How to write better leads



What makes a good lead?  Hint:  It’s usually not a question.

But it’s an answer we think a lot about here, particularly with a fresh cast of students. There’s no one right answer.  Jack Hart  talks about as many as 15 ways to start a story in his book, “A Writer’s Coach.”  Everyone agrees there’s no quicker way to lose your reader than a flat, uninteresting lead.

 With that as both warning and encouragement, here are some quick thoughts about how to think about leads:

  • Get to the point.  What happened? What do you want the reader to take away from your story? After you’ve covered an event, or done an interview, write a short note to yourself about what’s most important.  Write a three to six-word headline.  Expand the thought and you’ve got your lead.
  • Imagine how you’d tell the story to a friend or family member.  You wouldn’t bury them in the details.  Jere Hester gives this example: Your mind is reeling after a day of reading campaign contribution records, arcane tax codes and dealing with political spin.  Mom calls:  “What are you working on today, honey?” You:  “Oh, a story about a congressman who pushed for a tax loophole that saved his top campaign contributor $10 million.” There’s your lead.
  • Talk it through before you write.  That’s why God made editors, or Craft professors. Classmates, too.  That  quick chat often forces you, or your listener, to summarize what’s important. Prof. Hester was struggling with a feature about the discovery of a spotless leopard. He told one of the news clerks, who said, “Geez, you can’t even tell a leopard by its spots anymore.” Bingo!
  • It’s the news, stupid! Give the reader the news, not circumstances and generalities. Steve Strasser provides this example: Don’t write that a senior city official attacked the mayor for corruption at a press conference Wednesday.  Say instead: The comptroller accused the mayor of padding his expense account.
  • Assertive  sentences, Action verbs, Active Voice. Don’t back into the story.  Try to avoid the passive voice where the subject of the sentence is acted upon, rather than doing the acting.  Use strong verbs. Try to avoid forms of the “to be” verb (am, are, is, was, were, been). Caution: This can be overdone.  Active verbs, when forced, can distort or hype your story and make it read like a romance novel, warns writing coach Roy Peter Clark in his book, “Writing Tools.”
  •  Avoid modifiers.  They show insecurity. Prof. Strasser again: Most sophisticated, discerning readers will fully and readily understand the consuming and undeniable importance of the dramatic news of a sudden stock market crash without all those dang useless sludge-like ridiculously unnecessary modifiers.
  •  Don’t  get stuck. Don’t let the perfect be the enemy of the good, Wayne Svoboda says.  If you’re struggling, just write a placeholder lead and build the rest of your story. Then read what you’ve got: You will find an image in there, a turn of phrase, a telling detail that will become the core of the great lead that was inside you the whole time.
  • The Gene Simmons Approach: KISS (Keep it Simple, Stupid). When you’re 50 words into a lead and you feel like you’re not even halfway there, it’s time to step back and simplify. Sometimes the most complex stories call for the simplest of leads.  Prof.  Hester remembers an editor telling him about being a copy boy with the Times the night Babe Ruth died and seeing the writer struggle with how to sum up all that living in one graf. In the end, he said it all in five words: Babe Ruth died last night.


Shout Outs

Jessica Firger, for the Brooklyn Paper this summer, went with a quick teaser lead for what could have been a routine cop blotter item:

What a drag!

The Sovereign Bank on Fifth Avenue was robbed (again) on July 28 — and this time, the culprit was a transvestite!

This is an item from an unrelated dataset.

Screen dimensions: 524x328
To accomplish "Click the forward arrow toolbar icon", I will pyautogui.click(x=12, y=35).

Cops say that the branch at 75th Street suffered its fourth robbery of the year, but what was different this time was the crook’s choice of attire: he not only donned women’s clothing and a wig, but also wore fake breasts.

Those prosthetics were, apparently, his only weapons.

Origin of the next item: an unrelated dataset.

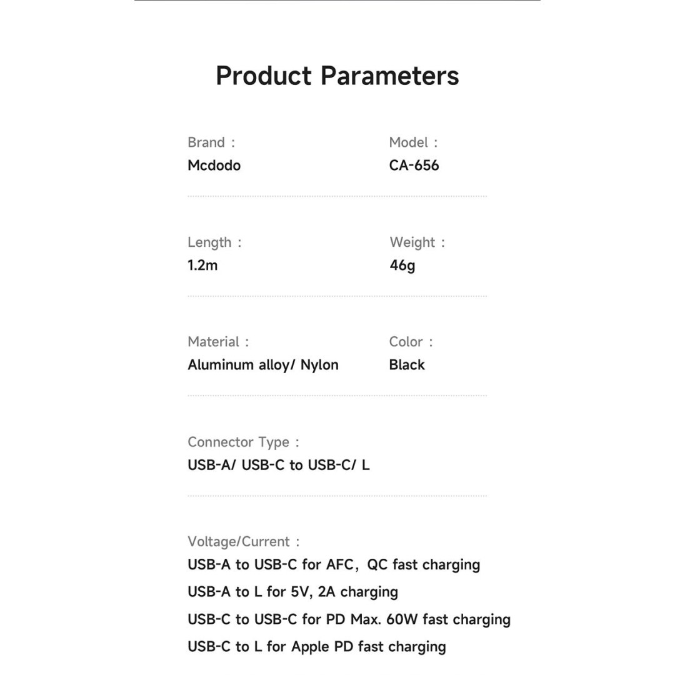Screen dimensions: 675x675
Task: Click the Black color value
Action: [407, 365]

Jessica explains: “This story was so wacky it was begging to be a standalone. You need to tell the reader right away why you’re giving this incident extra space. A light tone for this item is appropriate: There was no weapon involved (unless you count his feminine wiles), barely any cash stolen from the bank, and no one was hurt. It’s a funny community item. Also, everyone loves a drag queen.”